L’affaire met en lumière l’évolution des enquêtes transnationales. Le fleuve Détroit crée des défis juridictionnels uniques, la frontière internationale traversant directement le cours d’eau. Déterminer où un crime s’est produit peut définir quel système juridique national prévaut.
« Les corps découverts dans les eaux frontalières nécessitent une coopération exceptionnelle, » note l’ancien procureur Vincent Martinez, spécialiste du droit pénal transfrontalier. « Nous voyons de plus en plus d’agences développer des protocoles spécifiquement pour ces scénarios. »

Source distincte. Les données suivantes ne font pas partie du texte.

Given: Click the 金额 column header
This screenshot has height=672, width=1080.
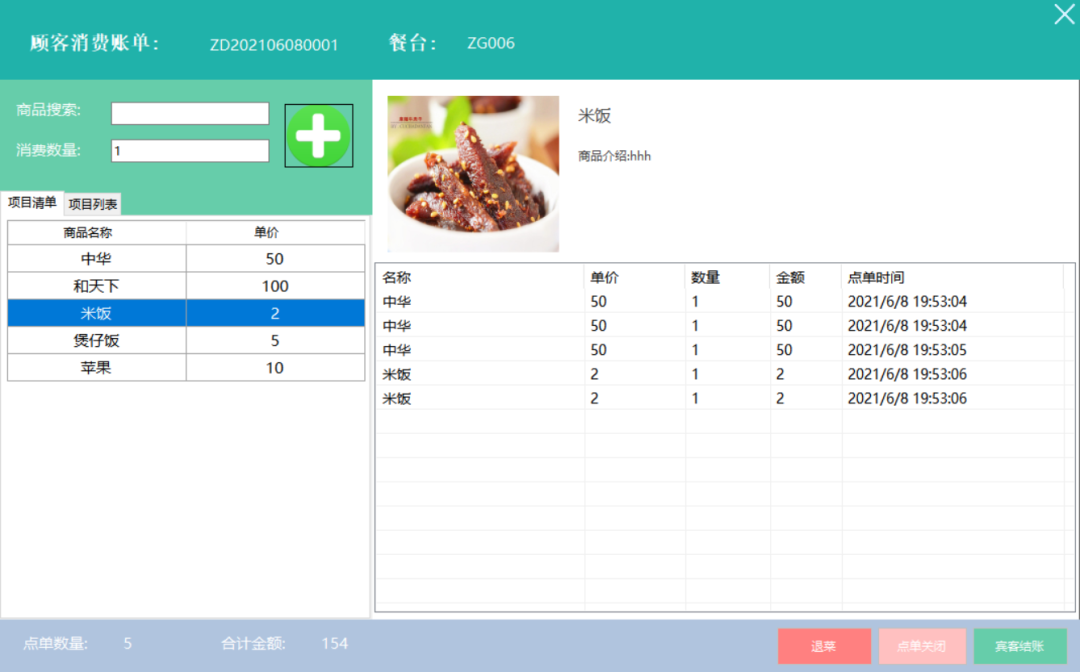Looking at the screenshot, I should coord(805,277).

Les dossiers du médecin légiste indiquent que Kendrick est probablement mort d’un traumatisme contondant avant d’entrer dans l’eau. Les enquêteurs traitent maintenant l’affaire comme un homicide, bien qu’ils restent prudents quant à la possibilité d’identifier un jour le coupable.
Pour Sarah Kendrick, la sœur de la victime, l’identification apporte des émotions mitigées. « J’ai vécu 17 ans en me demandant si Michael pourrait un jour franchir ma porte, » m’a-t-elle confié lors d’une entrevue téléphonique. « Maintenant j’ai des réponses, mais elles ont ouvert de nouvelles blessures et de nouvelles questions. »

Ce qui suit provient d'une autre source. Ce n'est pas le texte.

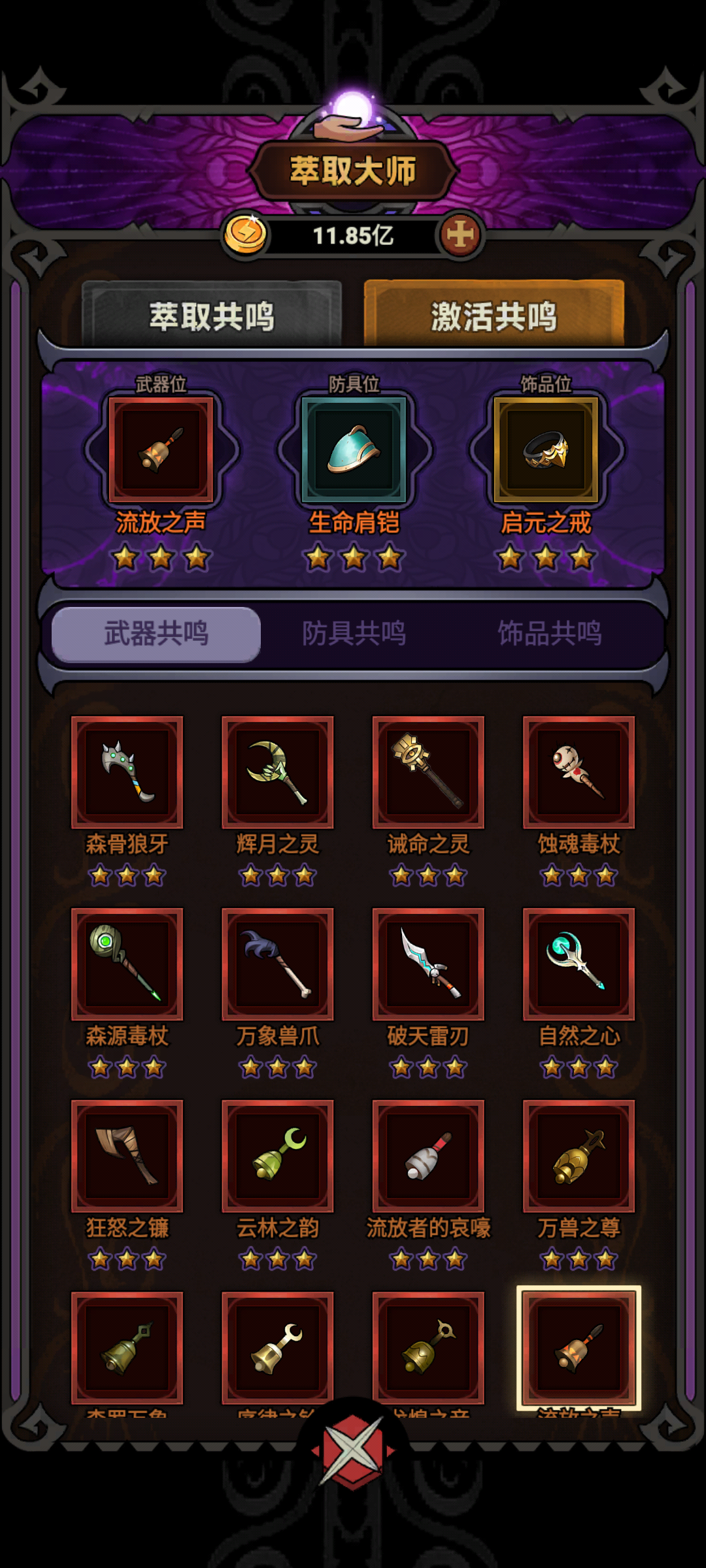The height and width of the screenshot is (1568, 706).
Task: Pick the 万兽之尊 golden bell
Action: tap(579, 1156)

L’identification survient dans un contexte de succès croissant de la généalogie génétique pour résoudre des affaires non élucidées. La technique a d’abord gagné en notoriété en 2018 lorsqu’elle a identifié le tueur en série du Golden State en Californie. Depuis, des centaines d’affaires ont été résolues par des méthodes similaires.
Selon le DNA Doe Project, une organisation à but non lucratif qui aide les forces de l’ordre à identifier des restes inconnus, plus de 70 cas de personnes non identifiées ont été résolus grâce à la généalogie génétique d’investigation depuis 2020.

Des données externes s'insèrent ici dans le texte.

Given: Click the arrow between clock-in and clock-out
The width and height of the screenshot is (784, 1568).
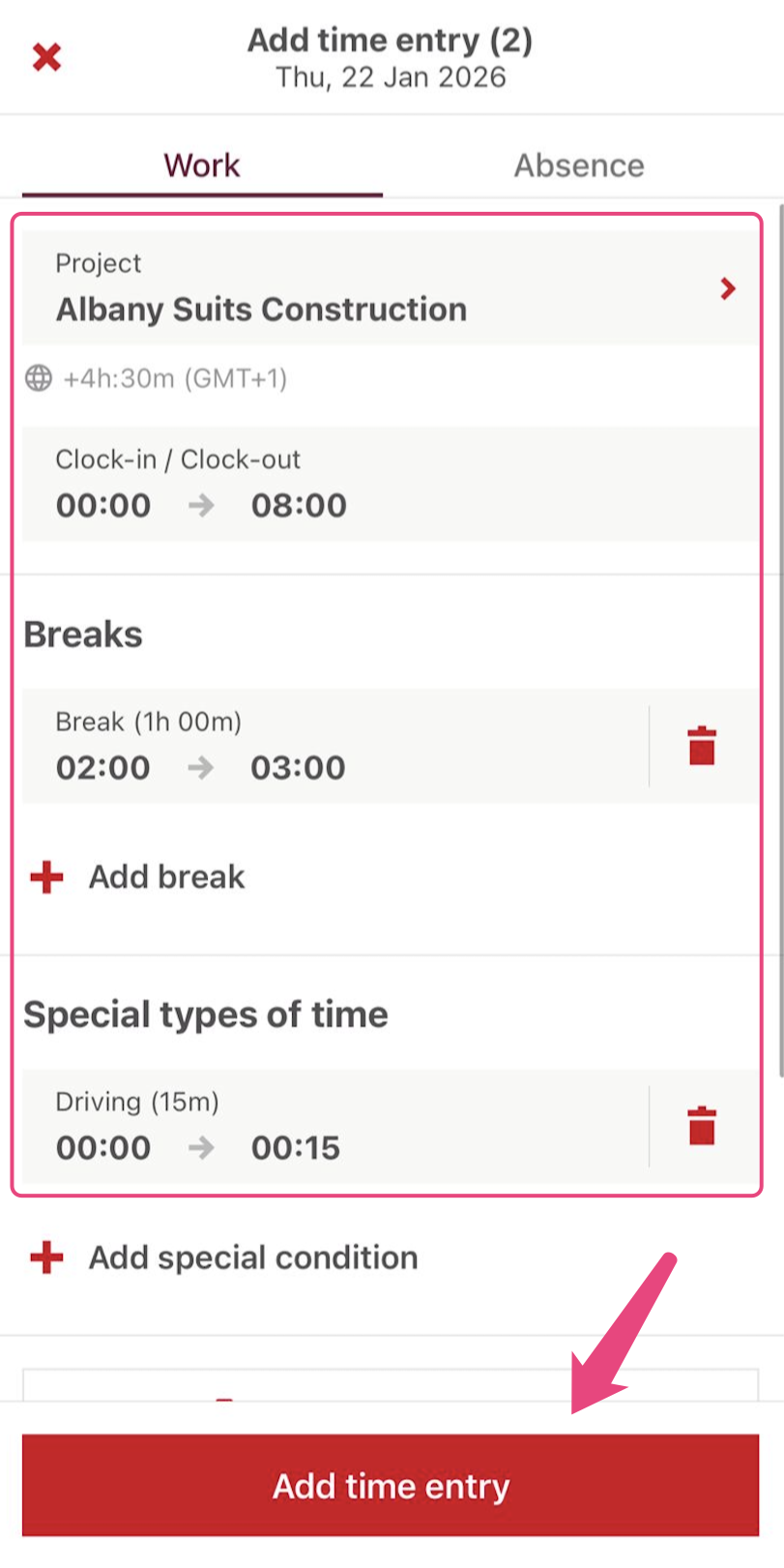Looking at the screenshot, I should point(201,505).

L’application de cette technologie soulève d’importantes questions sur la confidentialité génétique. Lorsque des individus soumettent leur ADN à des entreprises d’ascendance, peu considèrent que leurs informations génétiques pourraient plus tard aider à identifier les restes d’un parent éloigné—ou impliquer des membres de leur famille dans des crimes.
« La plupart des gens ne comprennent pas pleinement comment leurs informations génétiques pourraient être utilisées, » explique Dre Jeanette Kowalik, chercheuse en bioéthique à l’Université McGill. « Il existe un réseau complexe de consentement qui s’étend au-delà de l’individu à toute sa famille biologique. »
La législation régissant la confidentialité génétique varie considérablement entre les États-Unis et le Canada. Alors que certains États américains ont adopté des protections spécifiques, les lois canadiennes sur la confidentialité rattrapent encore la technologie.
Pour les détectives qui ont travaillé sur l’affaire pendant des années, la résolution apporte une satisfaction professionnelle. « C’est pourquoi nous ne fermons jamais ces dossiers, » dit la détective Vasquez. « Parfois, il faut juste du temps pour que la technologie rattrape les preuves. »
L’enquête sur la mort de Kendrick se poursuit. Toute personne ayant des informations sur ses activités à Détroit en octobre 2008 est encouragée à contacter le groupe de travail interjuridictionnel établi pour suivre l’affaire.
À mesure que la technologie ADN continue de progresser, les experts prédisent que beaucoup plus d’affaires non résolues trouveront une conclusion. Pour les familles de personnes disparues des deux côtés de la frontière, ces développements offrent un nouvel espoir que des réponses soient enfin à portée de main.